The triumvirate of ex-governors: Rauf Aregbesola, Godswill Akpabio, Timipre Sylva, speaks directly to the politicization of the process. Despite their frenziedly propagandized achievements, to what extent did these former governors positively impact their states? Obviously, it is compensation for their contributions to the APC victory in the last general elections. With Lai Mohammed (Kwara), a Tinubu loyalist and APC spokesman, already at daggers drawn with Gbemisola Saraki for political supremacy in Kwara, this team of rivals is a disaster waiting to happen; given Lai’s petulance, foul temperament and high penchant for controversy. Rotimi Amaechi's reappointment, will undoubtedly fuel fresh tensions in Rivers, where his arch-rival, Nyesom Wike (PDP) is governor. If for no other reason, Buhari hopes that bringing back Ogbonnaya Onu (Ebonyi), who represents the former All Nigeria People's Party (ANPP) faction, which he chaired in the APC; will help placate the PDP-dominated southeast, where the APC lacks traction. Dr. Ibe Kachikwu (Delta) was the surprise exclusion, having acquitted himself honorably first as NNPC Managing Director conterminously with his portfolio as junior petroleum minister.
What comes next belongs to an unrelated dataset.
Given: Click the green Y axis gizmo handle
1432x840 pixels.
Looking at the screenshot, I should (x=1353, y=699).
While Buhari is free to choose those who are loyal to him and his party, the issue here is whether such loyalty would also mean loyalty to the task of changing Nigeria. As it turned out, the last cabinet was by and large, square pegs in round holes. None of the ministers in the former cabinet stood out by sheer expertise and sterling performance in office. Four years after, aside Rotimi Amaechi and Babatunde Fashola, it is hard to find a distinguished achiever in the government. Many exhibited outright ignorance of the bureaucracy of the Ministries they were hired to run. It is therefore disappointing that most of the present cabinet nominees have little or no personal pedigree of leadership and passion for public service. They are the by-product of the godfather syndrome. Nigeria needs men and women who can bring fresh ideas into governance to deliver on the positive change promised by the president.
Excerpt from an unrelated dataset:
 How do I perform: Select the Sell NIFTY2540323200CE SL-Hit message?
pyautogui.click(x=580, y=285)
As President, Buhari bears direct responsibility for the perfidy and ineptitude of his government. With serious economic, infrastructural and security challenges to contend with, the worries of an average Nigerian are about the basic necessities of life -food, shelter, healthcare, education and jobs all of which remain elusive. One thing the president must do is to ensure that ministers he has appointed must take ultimate responsibility for what happens under their watch. The buck must stop at someone’s desk! Public office is a call to national duty and only the ready, willing, and able deserves it. To dispense ministerial positions as a favor to party loyalists and the well-connected is doing a great disservice to the country. The decision of course is that of the President. Needless to say how well his Ministers perform will determine Buhari’s own report card as well as his place in history. The nation is watching for the president’s men to take Nigeria to the much trumpeted “next level.”